On 22 October 2018, Wales’s greens suffered a blow, when provisions of the Planning (Wales) Act 2015 took effect. Now you must apply to register land as a green within two years of a landowner’s challenge to your use of the land for informal recreation.
Under section 15A of the Commons Act 2006, a landowner can deposit a statement and map which bring to an end any period of recreational use of the land which was ‘as of right’, ie without secrecy, force or permission. Once such a statement is deposited with the commons registration authority, local people have only two years in which to apply for village green status.
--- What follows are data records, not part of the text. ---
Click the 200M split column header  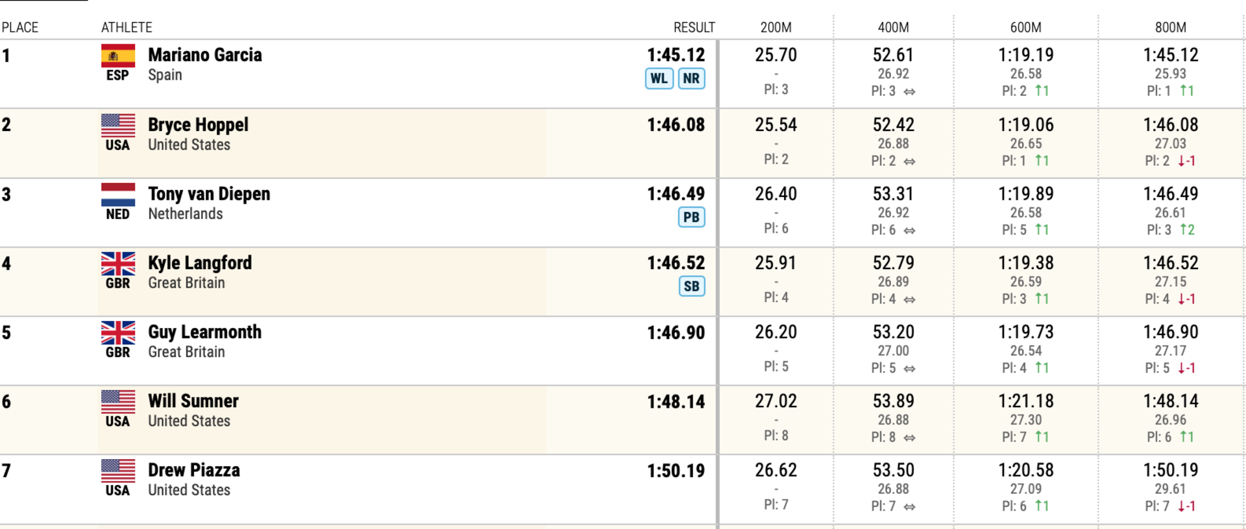click(x=776, y=27)
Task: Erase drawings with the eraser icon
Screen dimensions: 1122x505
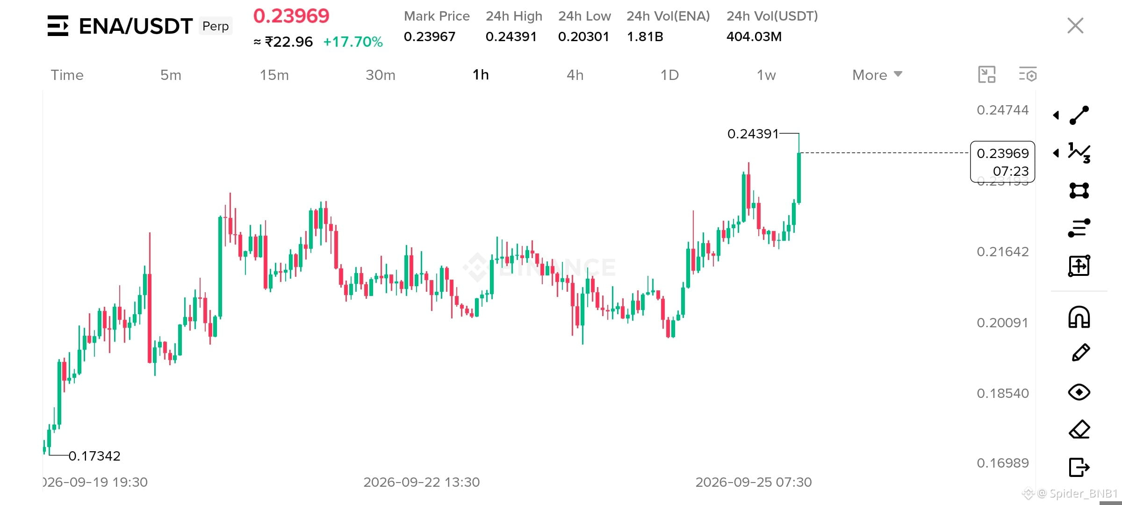Action: pos(1079,429)
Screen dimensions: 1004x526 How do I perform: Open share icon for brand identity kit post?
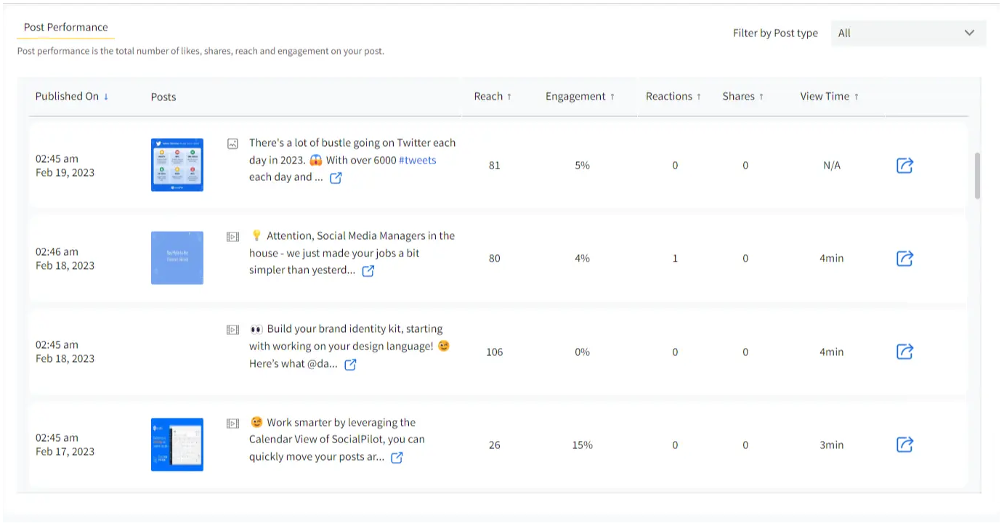(x=904, y=352)
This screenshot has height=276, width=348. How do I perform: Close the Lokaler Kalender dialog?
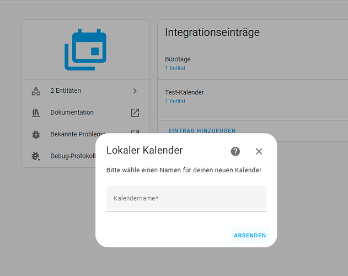coord(259,151)
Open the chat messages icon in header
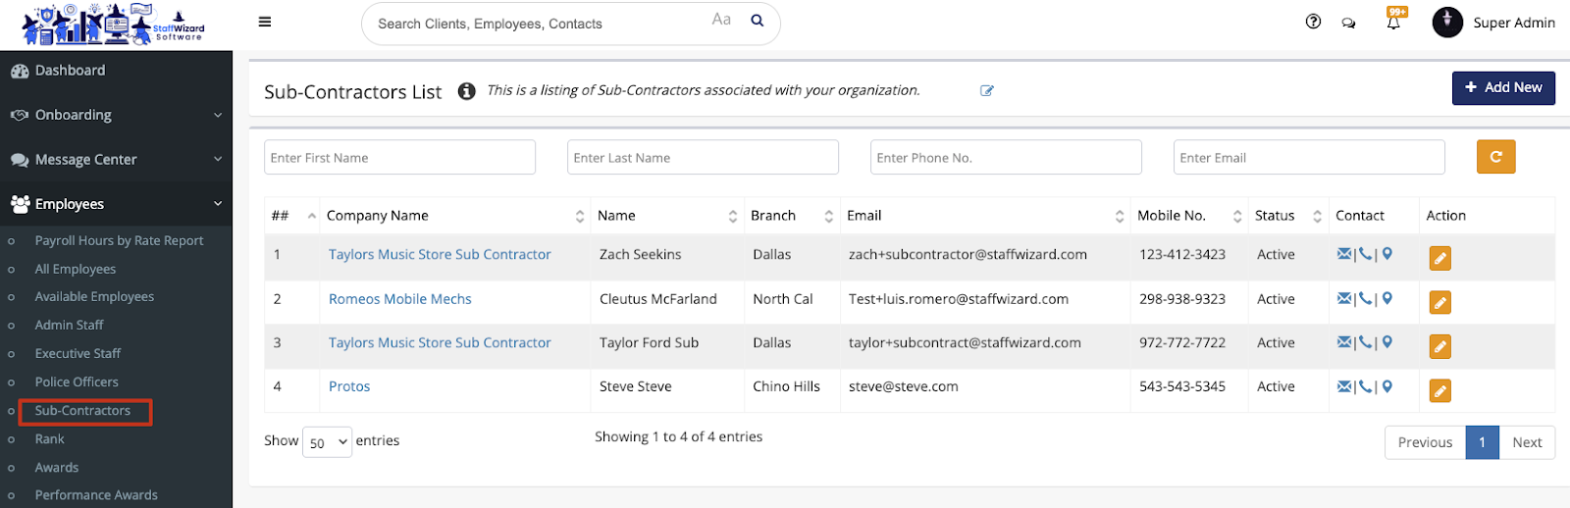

The notice of challenge to use of a green must be published on the commons registration authority’s website for at least 60 days and posted at or near at least one entry point to the land for the same period. However, if the site notices are removed, there is no requirement to replace them, so people could easily be ignorant that their use was being challenged.
The landowner must deposit a further statement and map within 20 years.
Registration authorities will hold a register of landowner statements and must serve notice by email on anyone who has asked to be informed. The register must be kept in electronic and paper form. The society has written to all the registration authorities to ask to be notified. You too should contact your registration authority if you wish to be notified of any landowner statements.
Clearly you should gather evidence of use and submit an application to register land before the landowner deposits a statement, otherwise you will have little time in which to do this.